Libertalia

Mikaël Hirsch

Intervalles

  • Conseillé par
    23 septembre 2015

    En préambule, je dois dire ici que je pense beaucoup de bien de Mikaël Hirsch. J'ai lu ses quatre précédents romans : Le Réprouvé, Les Successions, Avec les hommes, Notre-Dame des Vents et à chaque fois j'ai été enchanté. Libertalia ne déroge pas à cette règle et dès le début, je suis resté scotché par les phrases magnifiques de l'auteur ; la présentation de Baruch et d'Alphonse par exemple qui tient en deux paragraphes, simples :

    "Il se prénommait Baruch, comme Spinoza dont il ignorait tout et se nommait Lehman, comme son père Nathan, marchand de céréales à Fegersheim à l'époque où celle-ci n'était pas encore une banlieue-dortoir de Strasbourg, mais une petite commune agricole des bords de l'Ill. Migrant vers l'intérieur, il traînait dans un grand sac de cuir quelques sauf-conduits rédigés en lettres gothiques et du linge immaculé que lui avait donné sa mère.

    C'est en 1872, peu avant Belfort, sur une route accidentée et longeant une forêt de hêtres, à hauteur de Rougemont-le-Château, que Baruch Lehman rencontra Alphonse Muller, dit Fons. Celui-ci avait lu Proudhon, se disait anarchiste, avait exercé la profession de géomètre auprès d'un notaire de Mulhouse et se trouvait assis, au bord du chemin, sous un ciel changeant qui annonçait l'orage." (p.9)

    Ainsi donc commence cet ouvrage. Comment résister à poursuivre et surtout pourquoi, puisque les phrases suivantes seront au moins aussi belles et tentatrices ? Un style littéraire hors du temps, une référence assumée -je pense- aux auteurs du dix-neuvième, juste un peu avant ou totalement contemporains à l'époque dont parle Mr Hirsch, Flaubert, Balzac et surtout Stendhal. Un réel plaisir, un régal assuré.

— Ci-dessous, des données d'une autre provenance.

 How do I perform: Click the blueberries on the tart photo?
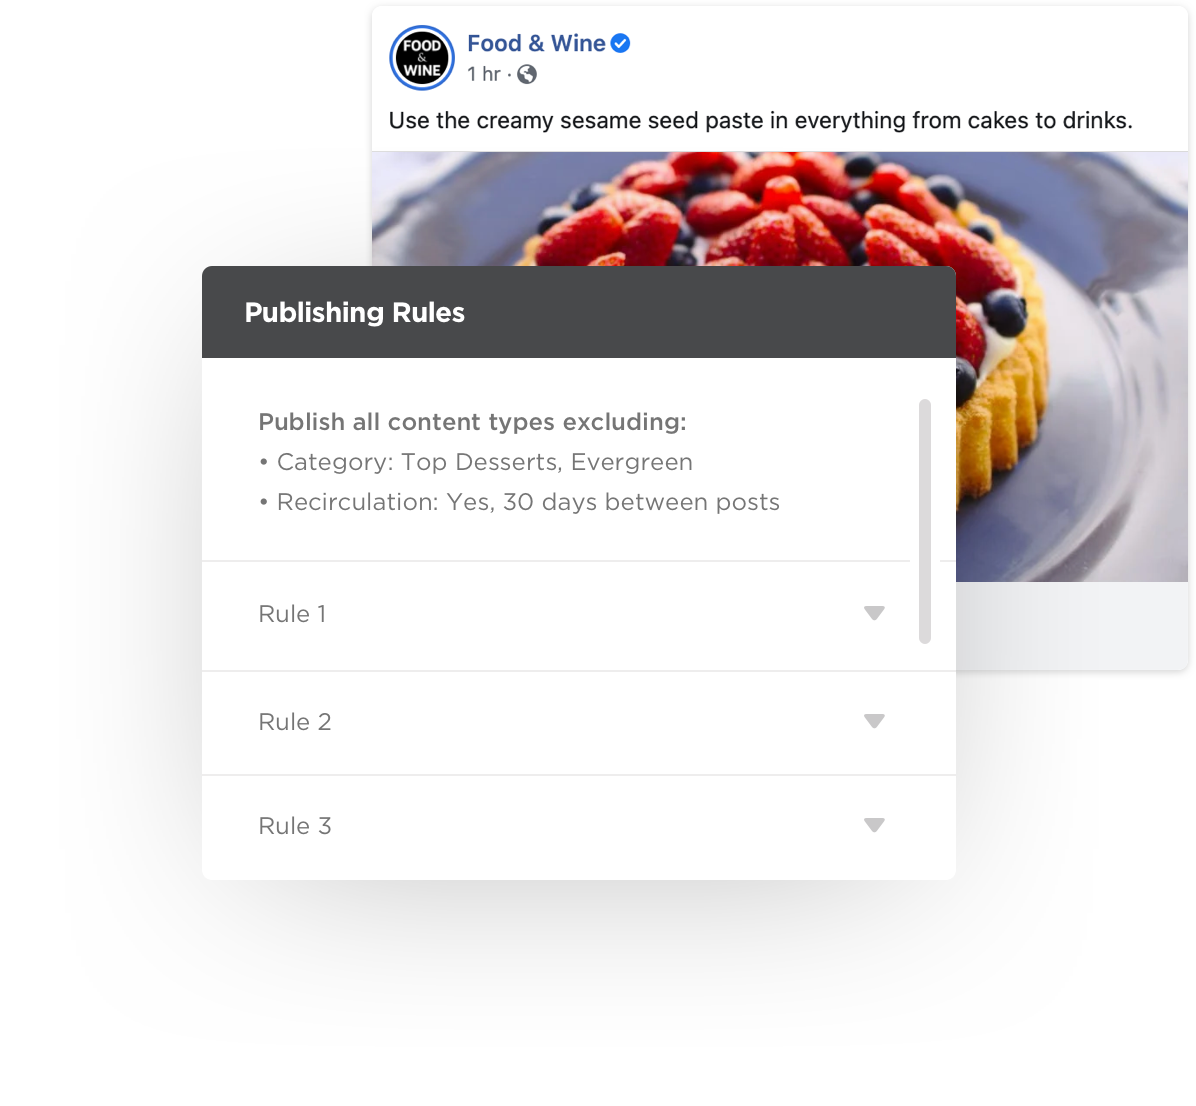coord(1005,313)
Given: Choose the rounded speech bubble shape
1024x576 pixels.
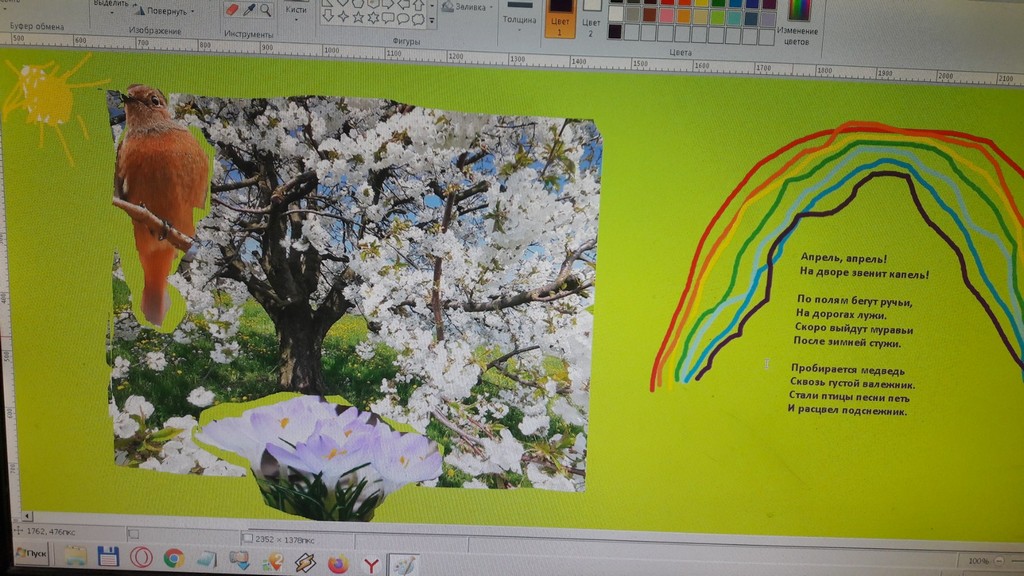Looking at the screenshot, I should pyautogui.click(x=402, y=17).
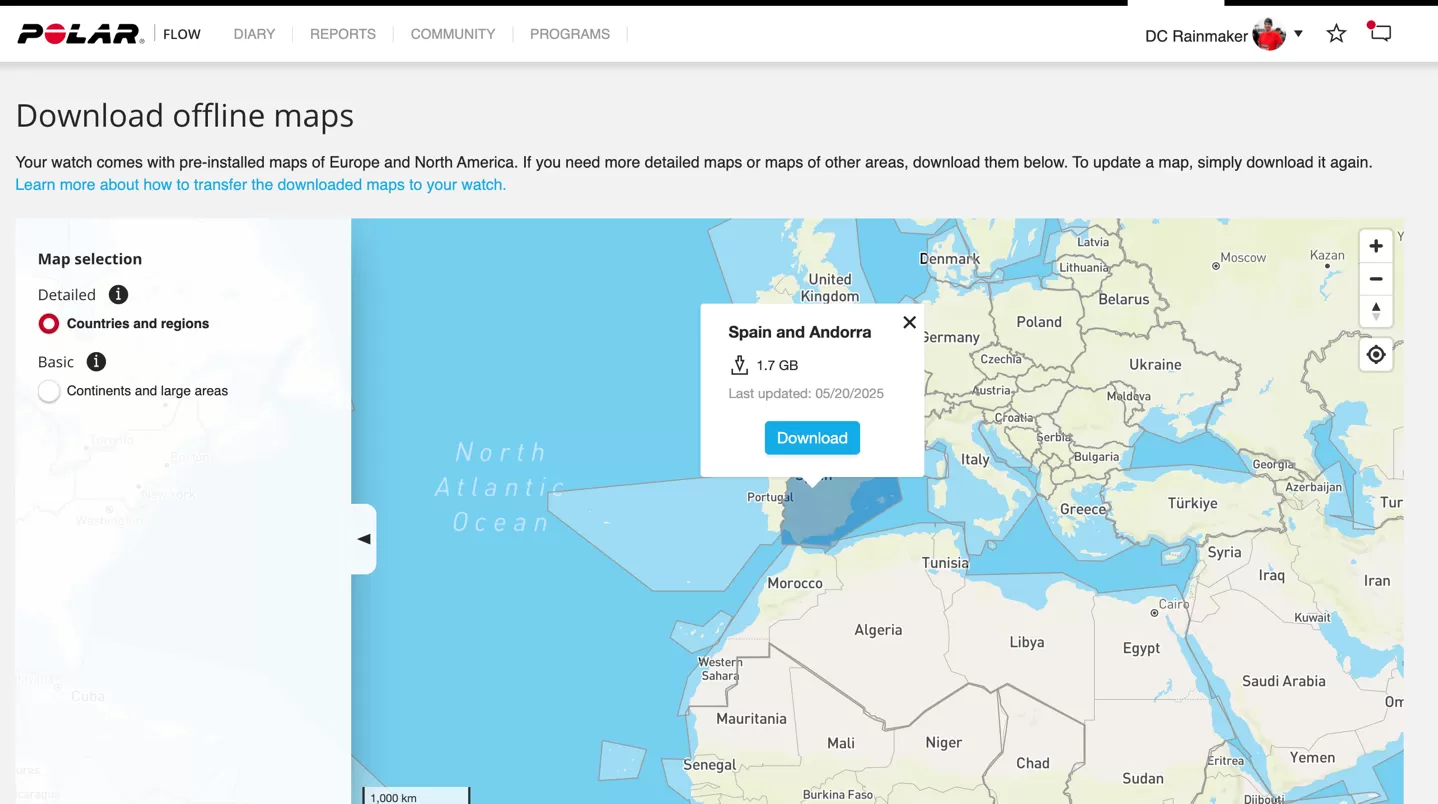Open link about transferring downloaded maps
Image resolution: width=1438 pixels, height=804 pixels.
click(260, 185)
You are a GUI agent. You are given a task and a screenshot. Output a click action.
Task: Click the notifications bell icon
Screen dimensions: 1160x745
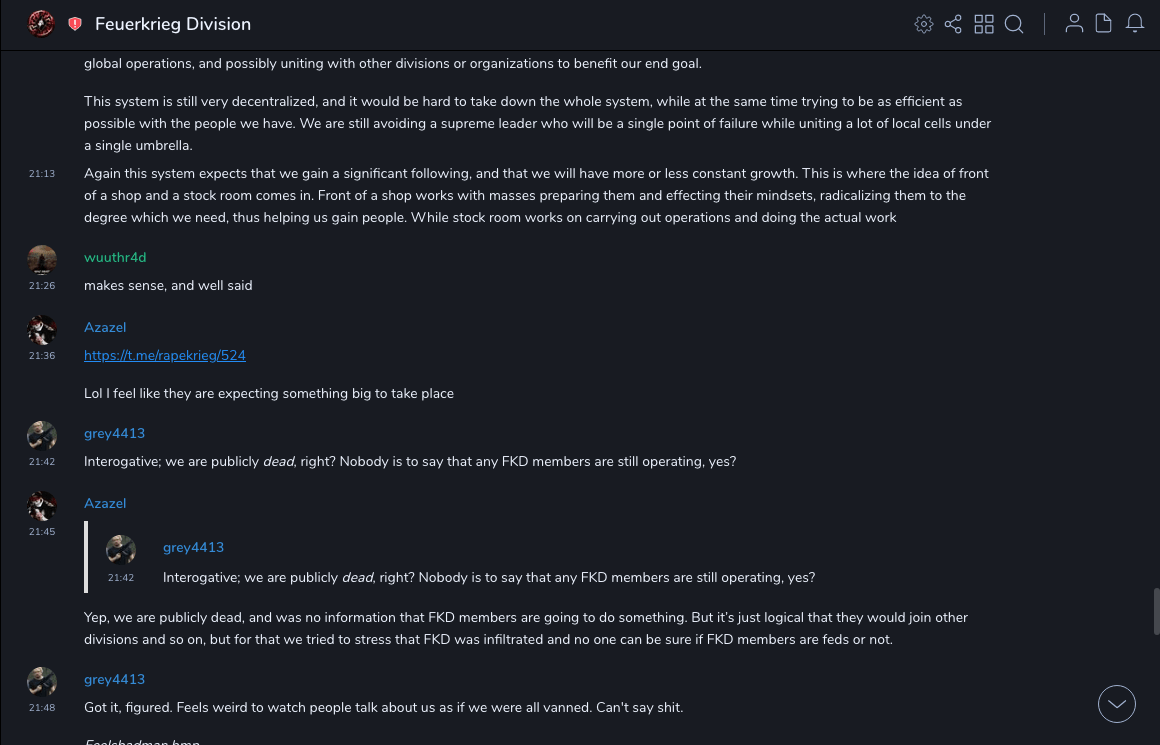tap(1135, 24)
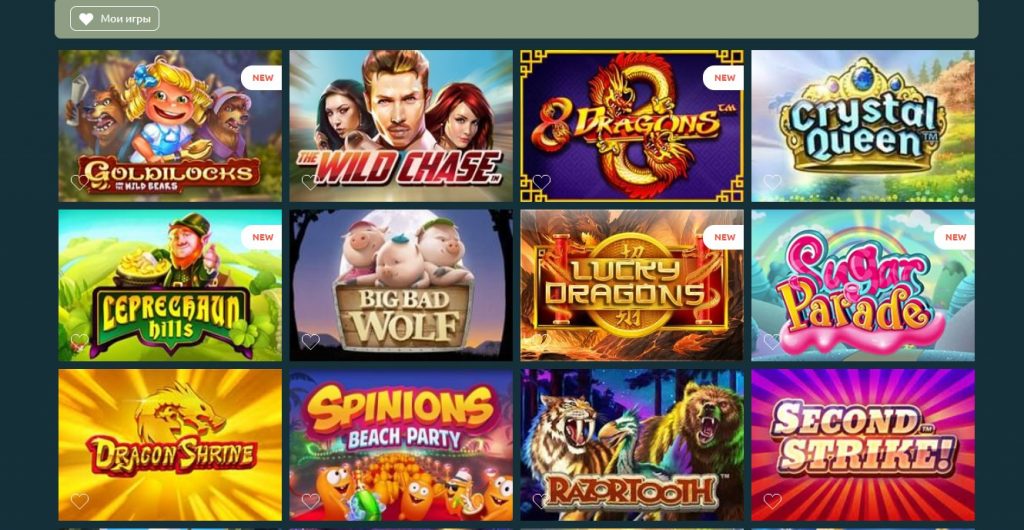
Task: Add Sugar Parade to my games
Action: coord(773,341)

    Et l'histoire maintenant ? Eh bien, à l'instar de Stendhal, elle se déroule lentement, sans cesse coupée par des descriptions splendides, des rappels historiques, et de multiples faits, toujours en lien avec la vie des deux héros. Baruch, devenu Bernard pour ne pas être doublement stigmatisé par ses origines alsaciennes et juives, devient l'un des principaux chefs de chantier de la Statue de la Liberté construite par Bartholdi avant d'être envoyée aux États-Unis. Il s'établira à Paris, épousera Rachel et fondera une famille. Fons deviendra géographe, franc-maçon, associé aux missions menées par Ferdinand de Lesseps avant le perçage du canal de Panama, ira partout dans le monde pour cartographier tel ou tel pays ou région. Mais chacun garde en tête Libertalia, cette colonie malgache.

    Ce roman est celui de la quête éperdue de la liberté dans une époque en pleins bouleversements : l'avènement de la République, la reconstruction du pays après la guerre, la construction de quelques édifices importants (Statue de la Liberté, Tour Eiffel, le Sacré Cœur construit pour expier les crimes des communards, ...), la transformation de Paris (Haussmann vient tout juste de finir son travail commandé par Napoléon III), le désir des colonies : l'empire colonial français est quasiment à son apogée, il y a donc beaucoup à faire et à prendre dans ses terres lointaines, ...

    "Et si la liberté n'était finalement pas une idée, mais bel et bien un endroit..." m'a écrit Mikaël Hirsch en dédicace, c'est exactement cela que Fons et Bernard vont chercher toute leur vie au risque de passer au travers de ce qu'ils vivent au quotidien, de ne pas y trouver leur bonheur -mais est-il un endroit lui aussi ?

    Je pourrais encore parler de ce roman des heures tant il est dense : 140 pages qu'il ne faut pas lire trop vite, de peur de perdre le fil mais surtout pour ne pas rater un mot -aucun n'est superflu-, une phrase ou une tournure qui, personnellement, me font un bien fou et me plaisent de plus en plus à chaque livre de Mikaël Hirsch. Un auteur à lire absolument si vous ne l'avez point déjà fait ou à relire si vous avez déjà goûté à sa prose.